Culture clash doesn't just affect individuals like Tayo, it affects the entire Native American community. Since European settlers first stepped foot on Native American land, their cultures have clashed. Ceremony shows how little cultural awareness has changed white America, as Native Americans continue to be exploited. Forced to live on reservations because they have lost the rest of their land to white men who build ranches, pen animals, and mine for uranium, tribes such as the Lagunas are forced into poverty. Enticed to bigger cities such as Gallup with the promise of good jobs, Native Americans are discriminated against during hiring, given paltry wages, and treated poorly by their employers.
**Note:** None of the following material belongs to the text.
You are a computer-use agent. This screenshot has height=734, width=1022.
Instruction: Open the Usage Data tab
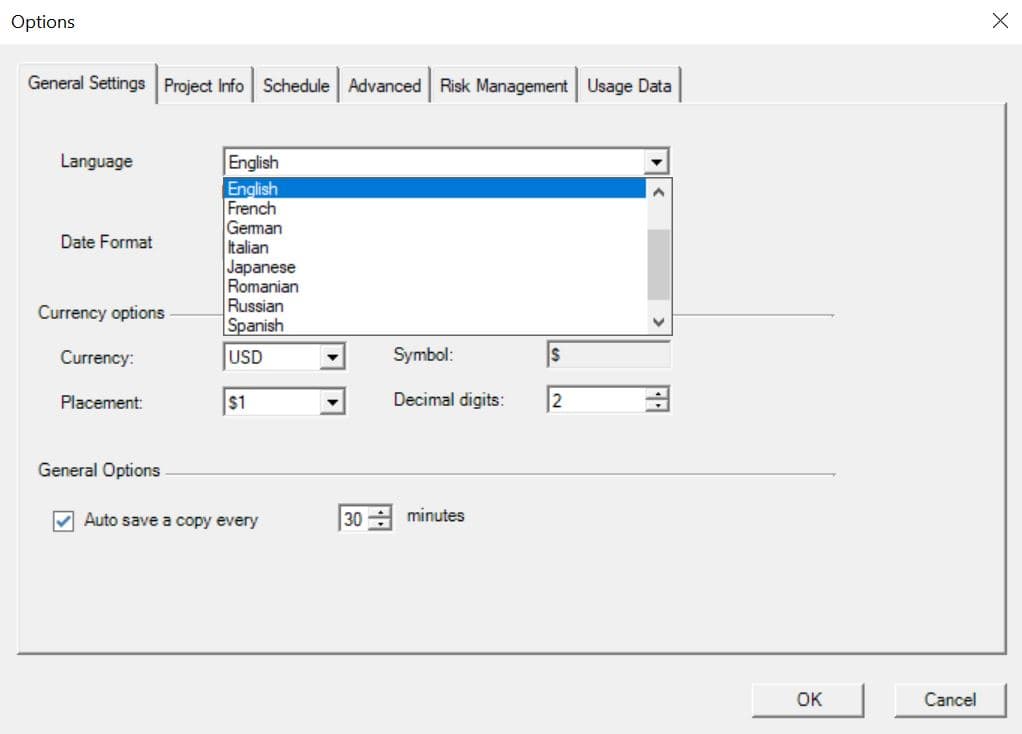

At the same time, Native American children are forced to attend Indian schools where they are taught that their cultural practices, stories, beliefs, and traditions are "superstition" and that if they want to excel in the world, they must trust science. This clash is best exemplified by Rocky's response to Josiah's plan to breed a drought-resistant strain of cattle, scoffing that Native Americans "never knew what they were doing." The continued exploitation of Native American people is seen in the use and abuse of Native American soldiers in the war, and most notably in the Gallup ceremony dances, which entice tourists from around the country to view Native American "traditions" as entertainment, while ignoring the hardship and suffering of actual Native American people in the city.